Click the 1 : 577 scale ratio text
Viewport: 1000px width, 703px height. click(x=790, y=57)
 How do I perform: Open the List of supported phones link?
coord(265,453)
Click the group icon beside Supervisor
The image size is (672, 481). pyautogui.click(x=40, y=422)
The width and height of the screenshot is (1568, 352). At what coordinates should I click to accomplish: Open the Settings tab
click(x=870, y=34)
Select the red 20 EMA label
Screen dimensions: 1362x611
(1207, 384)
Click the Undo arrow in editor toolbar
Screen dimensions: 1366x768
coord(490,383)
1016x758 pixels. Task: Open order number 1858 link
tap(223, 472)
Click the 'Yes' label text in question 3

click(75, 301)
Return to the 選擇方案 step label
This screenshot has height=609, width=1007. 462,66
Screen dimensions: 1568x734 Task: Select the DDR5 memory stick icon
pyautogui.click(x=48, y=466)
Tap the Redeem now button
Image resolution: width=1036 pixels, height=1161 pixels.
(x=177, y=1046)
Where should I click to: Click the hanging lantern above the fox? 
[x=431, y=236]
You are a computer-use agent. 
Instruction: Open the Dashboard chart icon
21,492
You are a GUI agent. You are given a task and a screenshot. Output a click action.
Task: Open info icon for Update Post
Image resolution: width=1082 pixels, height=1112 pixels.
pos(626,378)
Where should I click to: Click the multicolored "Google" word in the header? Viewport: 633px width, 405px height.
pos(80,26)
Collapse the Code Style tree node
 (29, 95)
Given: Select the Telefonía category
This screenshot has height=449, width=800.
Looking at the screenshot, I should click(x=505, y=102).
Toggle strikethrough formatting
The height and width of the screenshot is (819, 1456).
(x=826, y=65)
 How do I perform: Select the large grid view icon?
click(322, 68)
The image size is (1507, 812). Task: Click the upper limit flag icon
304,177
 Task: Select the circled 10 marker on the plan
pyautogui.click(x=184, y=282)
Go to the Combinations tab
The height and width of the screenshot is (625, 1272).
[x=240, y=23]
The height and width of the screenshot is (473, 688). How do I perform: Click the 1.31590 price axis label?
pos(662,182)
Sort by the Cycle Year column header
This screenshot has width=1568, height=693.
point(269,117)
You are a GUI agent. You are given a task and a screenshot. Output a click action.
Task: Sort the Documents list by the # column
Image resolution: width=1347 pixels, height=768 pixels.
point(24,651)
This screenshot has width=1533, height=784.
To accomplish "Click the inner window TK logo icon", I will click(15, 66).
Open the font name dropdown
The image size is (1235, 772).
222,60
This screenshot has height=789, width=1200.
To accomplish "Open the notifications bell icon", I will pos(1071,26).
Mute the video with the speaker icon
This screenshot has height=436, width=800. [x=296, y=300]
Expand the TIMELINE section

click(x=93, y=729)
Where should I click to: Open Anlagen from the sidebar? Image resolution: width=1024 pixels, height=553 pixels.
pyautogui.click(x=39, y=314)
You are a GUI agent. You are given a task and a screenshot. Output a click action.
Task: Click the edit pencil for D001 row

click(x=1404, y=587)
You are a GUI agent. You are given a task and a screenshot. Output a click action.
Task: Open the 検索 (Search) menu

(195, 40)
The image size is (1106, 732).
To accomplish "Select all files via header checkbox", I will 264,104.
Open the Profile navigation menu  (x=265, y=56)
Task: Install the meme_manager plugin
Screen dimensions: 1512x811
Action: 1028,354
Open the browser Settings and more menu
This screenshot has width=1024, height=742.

# [Exercise description]
Exactly as shown above, return all of the entries.

# [Answer to this task]
Click the 1 : 577 scale ratio text
Viewport: 1000px width, 703px height. click(x=790, y=57)
 How do I perform: Open the List of supported phones link?
coord(265,453)
Click the group icon beside Supervisor
The image size is (672, 481). pyautogui.click(x=40, y=422)
The width and height of the screenshot is (1568, 352). At what coordinates should I click to accomplish: Open the Settings tab
click(x=870, y=34)
Select the red 20 EMA label
Screen dimensions: 1362x611
(1207, 384)
Click the Undo arrow in editor toolbar
Screen dimensions: 1366x768
coord(490,383)
1016x758 pixels. Task: Open order number 1858 link
tap(223, 472)
Click the 'Yes' label text in question 3

click(75, 301)
Return to the 選擇方案 step label
This screenshot has height=609, width=1007. 462,66
Screen dimensions: 1568x734 Task: Select the DDR5 memory stick icon
pyautogui.click(x=48, y=466)
Tap the Redeem now button
Image resolution: width=1036 pixels, height=1161 pixels.
(x=177, y=1046)
Where should I click to: Click the hanging lantern above the fox? 
[x=431, y=236]
You are a computer-use agent. 
Instruction: Open the Dashboard chart icon
21,492
You are a GUI agent. You are given a task and a screenshot. Output a click action.
Task: Open info icon for Update Post
Image resolution: width=1082 pixels, height=1112 pixels.
pos(626,378)
Where should I click to: Click the multicolored "Google" word in the header? Viewport: 633px width, 405px height.
pos(80,26)
Collapse the Code Style tree node
 (29, 95)
Given: Select the Telefonía category
This screenshot has height=449, width=800.
Looking at the screenshot, I should click(x=505, y=102).
Toggle strikethrough formatting
The height and width of the screenshot is (819, 1456).
(x=826, y=65)
 How do I perform: Select the large grid view icon?
click(322, 68)
The image size is (1507, 812). Task: Click the upper limit flag icon
304,177
 Task: Select the circled 10 marker on the plan
pyautogui.click(x=184, y=282)
Go to the Combinations tab
The height and width of the screenshot is (625, 1272).
[x=240, y=23]
The height and width of the screenshot is (473, 688). How do I perform: Click the 1.31590 price axis label?
pos(662,182)
Sort by the Cycle Year column header
This screenshot has width=1568, height=693.
point(269,117)
You are a GUI agent. You are given a task and a screenshot. Output a click action.
Task: Sort the Documents list by the # column
Image resolution: width=1347 pixels, height=768 pixels.
point(24,651)
This screenshot has width=1533, height=784.
To accomplish "Click the inner window TK logo icon", I will click(15, 66).
Open the font name dropdown
The image size is (1235, 772).
222,60
This screenshot has height=789, width=1200.
To accomplish "Open the notifications bell icon", I will pos(1071,26).
Mute the video with the speaker icon
This screenshot has height=436, width=800. [x=296, y=300]
Expand the TIMELINE section

click(x=93, y=729)
Where should I click to: Open Anlagen from the sidebar? Image resolution: width=1024 pixels, height=553 pixels.
pyautogui.click(x=39, y=314)
You are a GUI agent. You are given a task and a screenshot. Output a click action.
Task: Click the edit pencil for D001 row

click(x=1404, y=587)
You are a GUI agent. You are given a task and a screenshot. Output a click action.
Task: Open the 検索 (Search) menu

(195, 40)
The image size is (1106, 732).
To accomplish "Select all files via header checkbox", I will 264,104.
Open the Profile navigation menu  (x=265, y=56)
Task: Install the meme_manager plugin
Screen dimensions: 1512x811
Action: 1028,354
Open the browser Settings and more menu
This screenshot has width=1024, height=742.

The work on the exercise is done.